## BEGIN Given records

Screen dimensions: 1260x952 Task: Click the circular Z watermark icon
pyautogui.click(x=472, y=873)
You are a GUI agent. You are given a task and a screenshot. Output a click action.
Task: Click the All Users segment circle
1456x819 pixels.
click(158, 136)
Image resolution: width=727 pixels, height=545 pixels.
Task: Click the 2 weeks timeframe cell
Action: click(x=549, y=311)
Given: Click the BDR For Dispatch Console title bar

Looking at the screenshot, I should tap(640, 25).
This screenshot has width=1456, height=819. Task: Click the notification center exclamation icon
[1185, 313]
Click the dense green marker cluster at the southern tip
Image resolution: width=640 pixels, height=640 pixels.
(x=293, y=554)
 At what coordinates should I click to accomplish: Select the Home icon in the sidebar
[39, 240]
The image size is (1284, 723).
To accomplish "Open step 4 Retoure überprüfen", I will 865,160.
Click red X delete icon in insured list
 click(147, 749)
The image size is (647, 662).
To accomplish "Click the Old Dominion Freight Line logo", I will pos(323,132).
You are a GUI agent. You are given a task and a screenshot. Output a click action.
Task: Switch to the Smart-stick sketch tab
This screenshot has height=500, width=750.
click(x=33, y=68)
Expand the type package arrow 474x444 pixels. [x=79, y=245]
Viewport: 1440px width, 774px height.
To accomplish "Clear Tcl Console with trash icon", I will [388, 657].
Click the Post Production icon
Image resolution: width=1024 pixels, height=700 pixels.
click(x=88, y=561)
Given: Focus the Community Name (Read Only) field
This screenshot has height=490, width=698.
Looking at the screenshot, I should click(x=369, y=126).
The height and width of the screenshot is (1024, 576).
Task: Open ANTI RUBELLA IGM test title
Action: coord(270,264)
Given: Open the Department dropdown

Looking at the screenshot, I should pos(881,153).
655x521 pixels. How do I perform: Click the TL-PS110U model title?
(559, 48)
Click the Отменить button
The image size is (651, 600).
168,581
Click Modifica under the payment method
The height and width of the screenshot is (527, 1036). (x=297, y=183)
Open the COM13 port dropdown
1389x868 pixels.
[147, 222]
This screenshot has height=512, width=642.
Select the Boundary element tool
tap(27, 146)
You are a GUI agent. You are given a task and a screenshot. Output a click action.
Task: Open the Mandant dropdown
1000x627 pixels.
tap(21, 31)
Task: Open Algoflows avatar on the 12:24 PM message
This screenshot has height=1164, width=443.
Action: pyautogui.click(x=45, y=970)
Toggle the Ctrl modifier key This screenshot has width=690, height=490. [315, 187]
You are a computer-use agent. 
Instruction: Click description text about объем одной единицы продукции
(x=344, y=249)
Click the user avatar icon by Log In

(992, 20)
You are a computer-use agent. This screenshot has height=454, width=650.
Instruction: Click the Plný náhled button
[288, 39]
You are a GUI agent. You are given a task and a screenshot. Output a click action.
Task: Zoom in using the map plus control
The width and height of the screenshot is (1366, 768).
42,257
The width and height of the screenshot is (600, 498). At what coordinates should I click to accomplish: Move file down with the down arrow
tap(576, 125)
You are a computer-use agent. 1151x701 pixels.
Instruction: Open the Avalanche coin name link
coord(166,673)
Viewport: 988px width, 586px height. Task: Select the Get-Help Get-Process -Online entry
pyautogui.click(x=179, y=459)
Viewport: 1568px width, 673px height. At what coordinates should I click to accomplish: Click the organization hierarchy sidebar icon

## END Given records

- Problem to solve
Copy every line of the listing above word for word, keeping each line in its original order.

- Output for this task
Screen dimensions: 1260x952 Task: Click the circular Z watermark icon
pyautogui.click(x=472, y=873)
You are a GUI agent. You are given a task and a screenshot. Output a click action.
Task: Click the All Users segment circle
1456x819 pixels.
click(158, 136)
Image resolution: width=727 pixels, height=545 pixels.
Task: Click the 2 weeks timeframe cell
Action: click(x=549, y=311)
Given: Click the BDR For Dispatch Console title bar

Looking at the screenshot, I should tap(640, 25).
This screenshot has width=1456, height=819. Task: Click the notification center exclamation icon
[1185, 313]
Click the dense green marker cluster at the southern tip
Image resolution: width=640 pixels, height=640 pixels.
(x=293, y=554)
 At what coordinates should I click to accomplish: Select the Home icon in the sidebar
[39, 240]
The image size is (1284, 723).
To accomplish "Open step 4 Retoure überprüfen", I will 865,160.
Click red X delete icon in insured list
 click(147, 749)
The image size is (647, 662).
To accomplish "Click the Old Dominion Freight Line logo", I will pos(323,132).
You are a GUI agent. You are given a task and a screenshot. Output a click action.
Task: Switch to the Smart-stick sketch tab
This screenshot has height=500, width=750.
click(x=33, y=68)
Expand the type package arrow 474x444 pixels. [x=79, y=245]
Viewport: 1440px width, 774px height.
To accomplish "Clear Tcl Console with trash icon", I will [388, 657].
Click the Post Production icon
Image resolution: width=1024 pixels, height=700 pixels.
click(x=88, y=561)
Given: Focus the Community Name (Read Only) field
This screenshot has height=490, width=698.
Looking at the screenshot, I should click(x=369, y=126).
The height and width of the screenshot is (1024, 576).
Task: Open ANTI RUBELLA IGM test title
Action: coord(270,264)
Given: Open the Department dropdown

Looking at the screenshot, I should pos(881,153).
655x521 pixels. How do I perform: Click the TL-PS110U model title?
(559, 48)
Click the Отменить button
The image size is (651, 600).
168,581
Click Modifica under the payment method
The height and width of the screenshot is (527, 1036). (x=297, y=183)
Open the COM13 port dropdown
1389x868 pixels.
[147, 222]
This screenshot has height=512, width=642.
Select the Boundary element tool
tap(27, 146)
You are a GUI agent. You are given a task and a screenshot. Output a click action.
Task: Open the Mandant dropdown
1000x627 pixels.
tap(21, 31)
Task: Open Algoflows avatar on the 12:24 PM message
This screenshot has height=1164, width=443.
Action: pyautogui.click(x=45, y=970)
Toggle the Ctrl modifier key This screenshot has width=690, height=490. [315, 187]
You are a computer-use agent. 
Instruction: Click description text about объем одной единицы продукции
(x=344, y=249)
Click the user avatar icon by Log In

(992, 20)
You are a computer-use agent. This screenshot has height=454, width=650.
Instruction: Click the Plný náhled button
[288, 39]
You are a GUI agent. You are given a task and a screenshot. Output a click action.
Task: Zoom in using the map plus control
The width and height of the screenshot is (1366, 768).
42,257
The width and height of the screenshot is (600, 498). At what coordinates should I click to accomplish: Move file down with the down arrow
tap(576, 125)
You are a computer-use agent. 1151x701 pixels.
Instruction: Open the Avalanche coin name link
coord(166,673)
Viewport: 988px width, 586px height. Task: Select the Get-Help Get-Process -Online entry
pyautogui.click(x=179, y=459)
Viewport: 1568px width, 673px height. At what coordinates should I click to accomplish: Click the organization hierarchy sidebar icon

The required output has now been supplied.